GoSee The Current Digest of the Soviet Press, vol. XVII, No. 12, Apr. 14, 1965, pp. 3-11, 36.

and government administration. A large segment of this miscellaneous third rises or falls according to the fortunes of agriculture and industry. For example, the transport system carries the products of industry and agriculture and the trade network distributes them. Thus the increase of activity in this miscellaneous third, taken as a whole, typically falls between the rate of growth in industrial output and the rate of growth in agriculture but is closer to the industrial rate. In 1965, if industrial output advances 6 percent and agricultural output falls 4 percent, GNP as a whole will grow at about 3 percent, or less than in any year in the last decade with the exception of 1963.

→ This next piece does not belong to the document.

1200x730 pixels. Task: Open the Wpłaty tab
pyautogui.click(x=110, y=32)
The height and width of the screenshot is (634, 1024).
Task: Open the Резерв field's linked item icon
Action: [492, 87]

V. PROSPECTS FOR U.S. GROSS NATIONAL PRODUCT IN 1965

The GNP of the U.S. for 1965 can be predicted on a much firmer basis from the vantage point of September 1965 than can that of the U.S.S.R. because (1) fluctuations in U.S. agricultural output have relatively little effect on GNP; (2) the present sustained period of prosperity in the U.S. has a forward momentum of at least six months; and (3) U.S. data are published openly and promptly. At the beginning of 1965 the President's Council of Economic Advisers forecast a GNP in 1965 in current dollars of $660 billion plus or minus $5 billion. In real terms this represents a 4-percent increase plus or minus three-fourths of a percentage point. As of September the economy is on course (perhaps even a little ahead of schedule), and the result for the whole year probably will be at least a 4-percent gain.

VI. PROSPECTS FOR SOVIET AND U.S. GROSS NATIONAL PRODUCT, 196670

During the new five-year period, 1966-70, the factors that have dictated a slowdown in Soviet economic growth are likely to persist. Attempts to restore rates of growth in industry would be largely at the expense of agriculture and perhaps defense, and in turn new large-scale investment in agriculture would reduce the extent to which industry could be modernized. In summary, the prospects for growth in GNP have not improved, and a matching

of recent performance is the most likely prospect. Agricultural production will continue to fluctuate greatly year to year because of weather, and in individual years growth in GNP will reflect this erratic movement.

Developments in the first three quarters of 1965 reinforce the estimate of a continuation of recent growth trends in 1966-70 as opposed to the 6- to 7-percent level of the 1950's. Premier Kosygin has been speaking almost wistfully of how nice it would be to reduce the amount of resources going for military purposes as opposed to consumer use but how impossible such a transfer is at this time in world affairs. Beyond the effect of military programs on growth rates, however, there have been other signs pointing toward a continuation of the more moderate pace of growth as likely for the Soviet economy: (1) There is increasing evidence that the Soviet leadership is being pushed by a diversity of forces toward a more generous future allocation of resources to consumers-for example, the large increase in planned investment in agriculture, more manufactured goods for rural areas, higher real incomes for pensioners, and even private automobiles for the upper middle class. (2) There is evidence that the difficulties both political and economic-in reforming administrative systems and practices throughout the economy are a great deal tougher than the "reformers" had bargained for. (3) Furthermore, the present economic system of the U.S.S.R. is being revealed as even less suited than was formerly believed to meeting the complex tasks of modern economic life—for instance, the system shows up as very clumsy in distributing workers among geographical areas, among industries, and among occupations. (4) Difficulties in agriculture persist-with a resulting need for food imports instead of the traditional food exports-and the inputs that Brezhnev talked about for agriculture in his speech last March may not be available in the quantities or at the time specified; consequently, foreign machinery needed to modernize Soviet industry cannot be imported in the amounts hoped for by the Soviet planner because large food imports are necessary from time to time.